In Venice there are only two equestrian monuments: one from the fifteenth century dedicated to Bartolomeo Colleoni, a famous “condottiero” or a mercenary man and that of Victor Emmanuel II from the nineteenth

century. The first one was placed in campo San Giovanni e Paolo and the second one in Riva degli Schiavoni.

Although the histories of the monuments are different, in both cases it was thought to place them in Saint Mark’s Square, but for some reasons this did not happen.

For the construction of the monument dedicated to the first king of Italy, 48 projects were presented. The winner was the architect Ettore Ferrari from Rome, who was meant to finish the work in three years. It took him more

time because he made some changes to the original project and he needed time to find the right material.

The entire monument dates back to 1887 and it was made out of bronze. The artist captured the moment when the king incited battle.

On the two sides of the equestrian monument there are two bas-reliefs representing two historical episodes related to the king. One dealt with the second battle of independence in 1859, won against the Austrian,the other one with the king’s triumphal arrival in Venice. The two bas-reliefs are also related to the lower statues representing an allegory of Venice.

The death of the second Republic of Venice.

The first statue represents Venice with broken chains and sword, with her hand lowered, a crouched lion biting the chains of its submission to the Austrian in 1849.

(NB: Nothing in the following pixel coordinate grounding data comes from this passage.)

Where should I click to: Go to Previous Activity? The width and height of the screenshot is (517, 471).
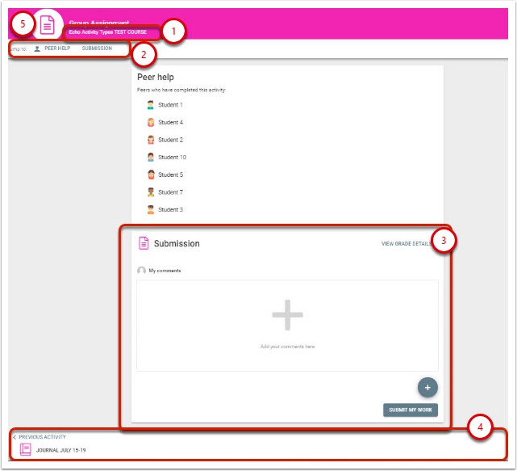42,437
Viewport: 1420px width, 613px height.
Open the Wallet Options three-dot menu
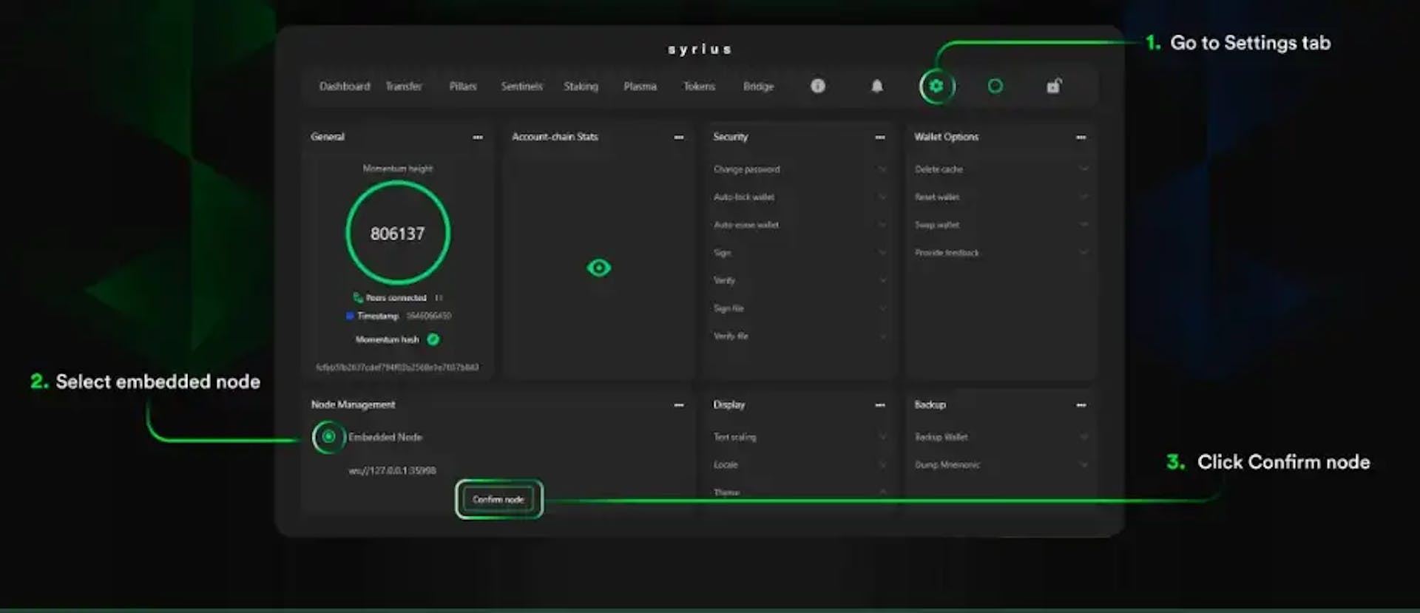point(1081,137)
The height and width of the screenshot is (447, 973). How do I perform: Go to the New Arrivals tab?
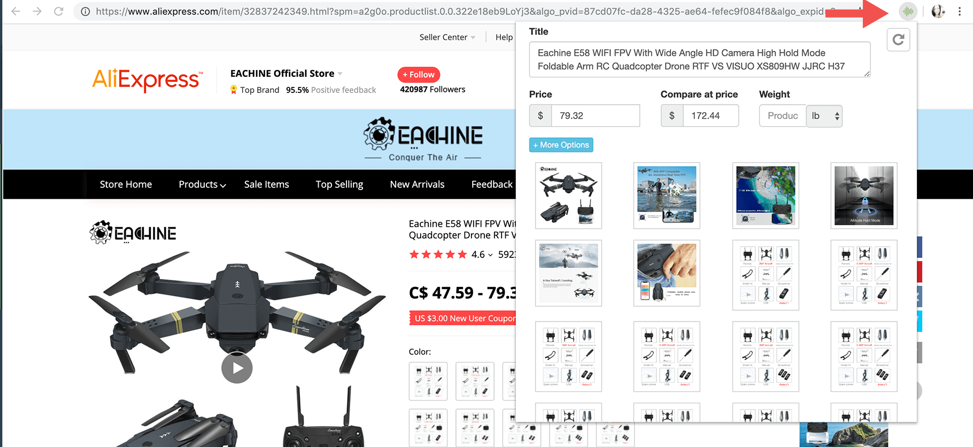(417, 184)
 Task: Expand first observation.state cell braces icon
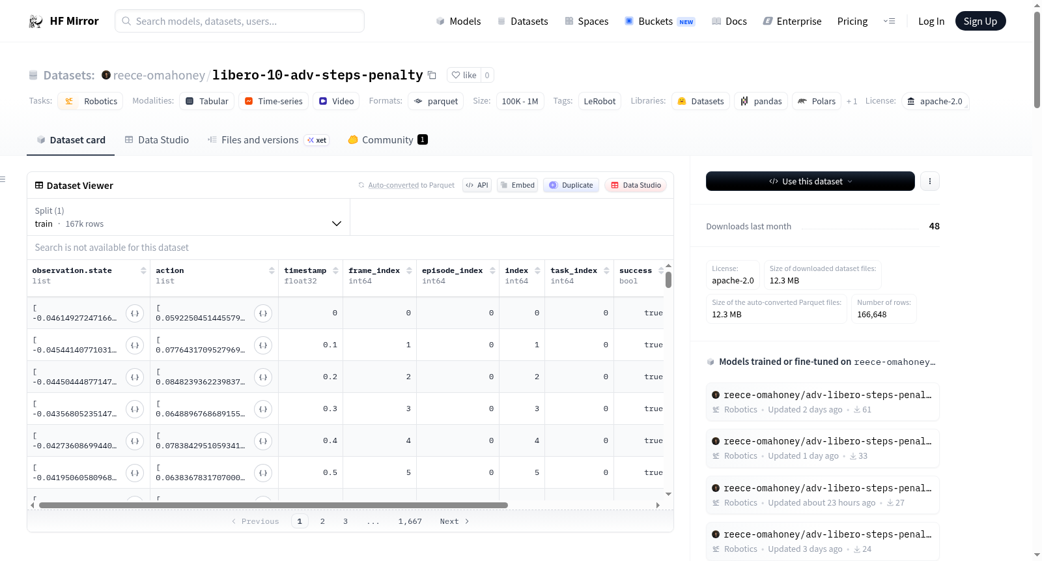point(135,313)
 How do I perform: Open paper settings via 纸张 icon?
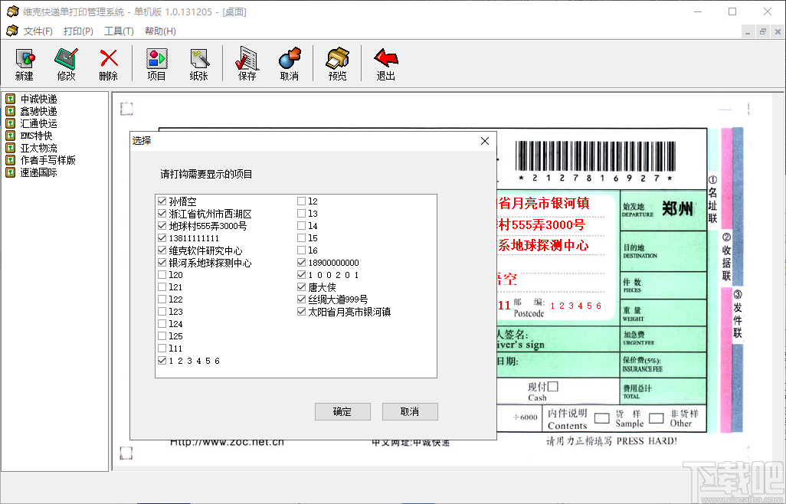[x=199, y=63]
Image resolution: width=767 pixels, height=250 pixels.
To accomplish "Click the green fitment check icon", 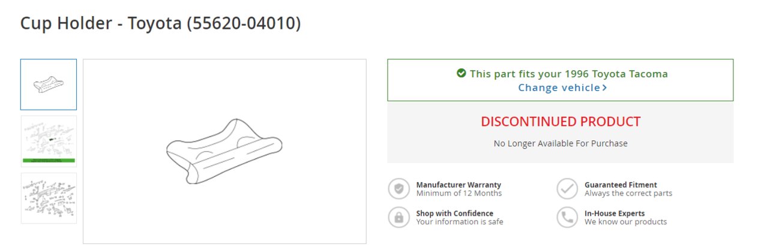I will 461,73.
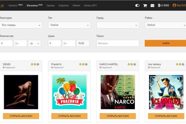The height and width of the screenshot is (124, 186).
Task: Click the site logo in top-left corner
Action: [x=2, y=6]
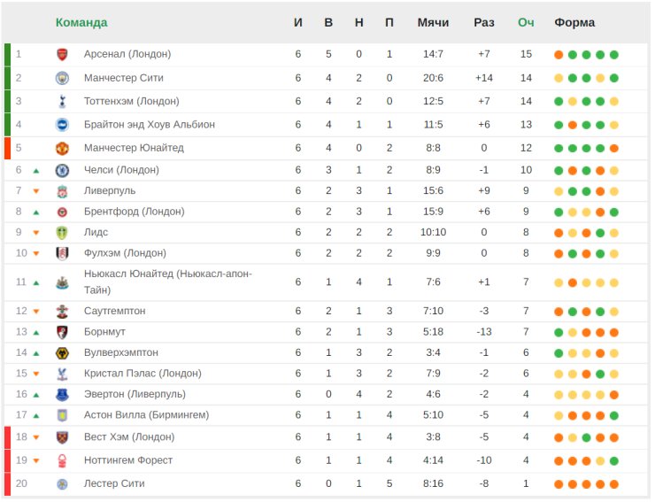Viewport: 655px width, 502px height.
Task: Click the Tottenham crest icon
Action: coord(62,102)
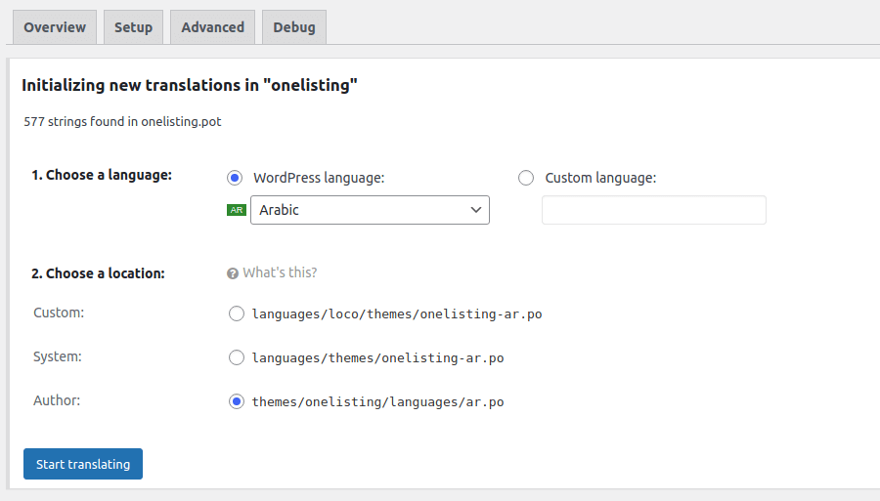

The Resurrection of Venice

The other statue represents Venice in triumph because of the unification to Italy in 1866. Venice has her hand raised and a sword which is lowered meaning rest, the roaring lion has no chains and is holding a plate where

the plebiscite was engraved. Beneath it St. Mark’s Gospel. Panoplies, war symbols, the coat of arms of the Savoy and of Rome with the Capitoline wolf and the SPQR symbols are other decorative elements you can admire around the monument.